In some alternative implementations of the present embodiment, the first generation module includes: an identification submodule, configured to perform text recognition on the to-be-translated source text to obtain a recognition result; a first marking submodule, configured to, in response to the recognition result including a predefined term vocabulary, mark the term vocabulary with preset intervention symbols to obtain the term vocabulary part; and a second marking sub-module, configured to mark other text in the to-be-translated source text excluding the term vocabulary as an other text part.

In some alternative implementations of the present embodiment, the first marking submodule is further configured to mark a first intervention symbol at a start position of the term vocabulary and a second intervention symbol at an end position of the term vocabulary, to obtain the term vocabulary part wrapped by the first intervention symbol and the second intervention symbol.

In some alternative implementations of the present embodiment, the translation module includes a translation submodule, configured to input the intervention text to a pretrained machine translation model, and output the first translation result of the intervention text, where the machine translation model includes an embedding layer, an extended area of the embedding layer storing the first intervention symbol and the second intervention symbol.

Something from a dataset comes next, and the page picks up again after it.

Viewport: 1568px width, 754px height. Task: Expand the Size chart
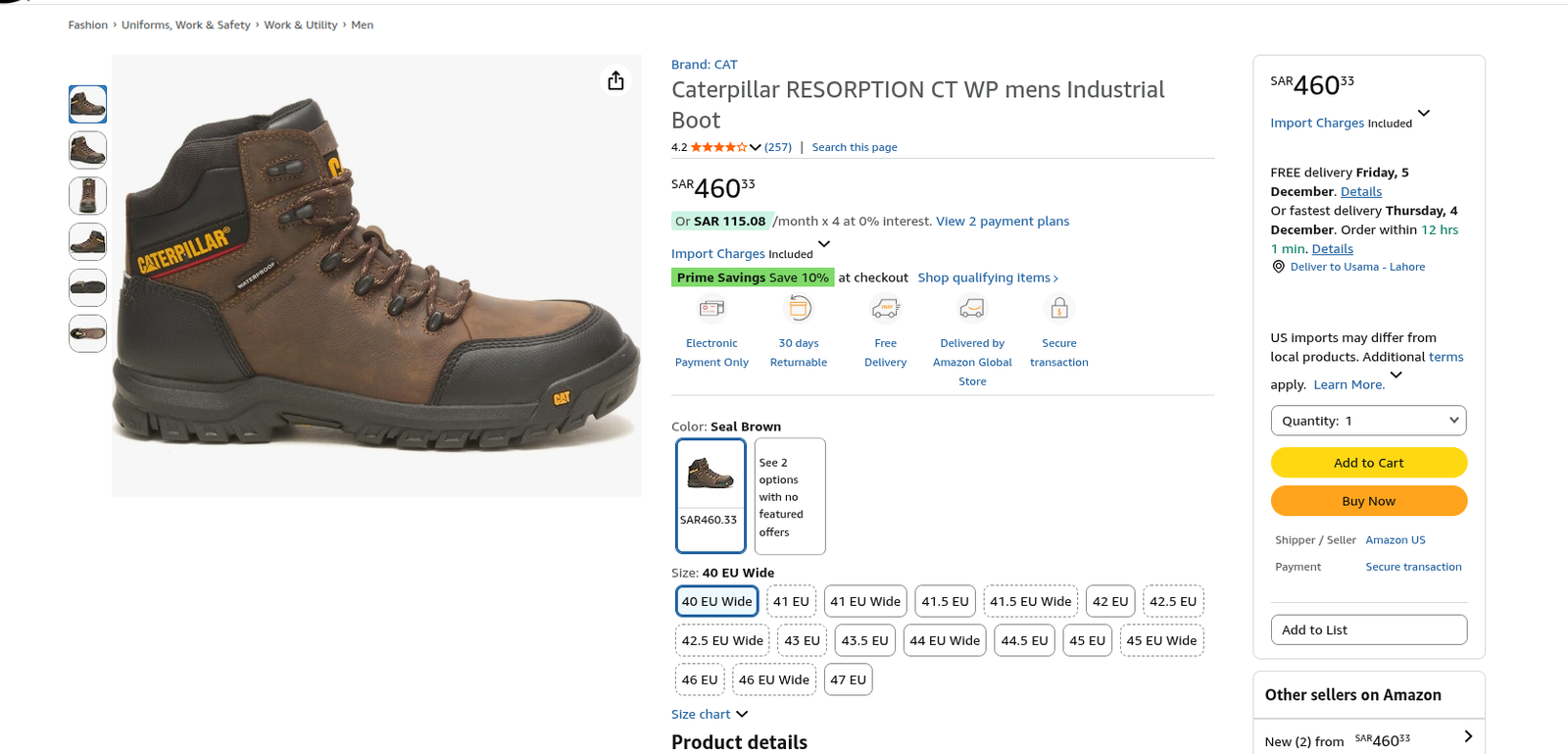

In some alternative implementations of the present embodiment, the machine translation model further includes an encoder and a decoder, and the translation submodule includes: an encoding unit, configured to encode the other text part in the intervention text by the encoder to obtain a vector sequence corresponding to the other text part; and a decoding unit, configured to decode the vector sequence by the decoder to obtain the translation result of the other text part.

In some alternative implementations of the present embodiment, the encoding unit includes: a segmentation subunit, configured to perform word segmentation on the other text part in the intervention text by an encoder to obtain a word segmentation result; a first generation subunit, configured to generate feature vectors corresponding to the words in the word segmentation result in the segmentation result; and a second generation subunit, configured to generate the vector sequence corresponding to the other text part based on the feature vectors corresponding to the words in the word segmentation result.

In some alternative implementations of the present embodiment, the second generation module includes: an acquisition submodule, configured to acquire preset translated content of the term vocabulary part; and a replacement submodule, configured to replace the term vocabulary part in the first translation result with the preset translated content to obtain the target translated text of the to-be-translated source text.

According to an embodiment of the present disclosure, the present disclosure further provides an electronic device, a readable storage medium, and a computer program product.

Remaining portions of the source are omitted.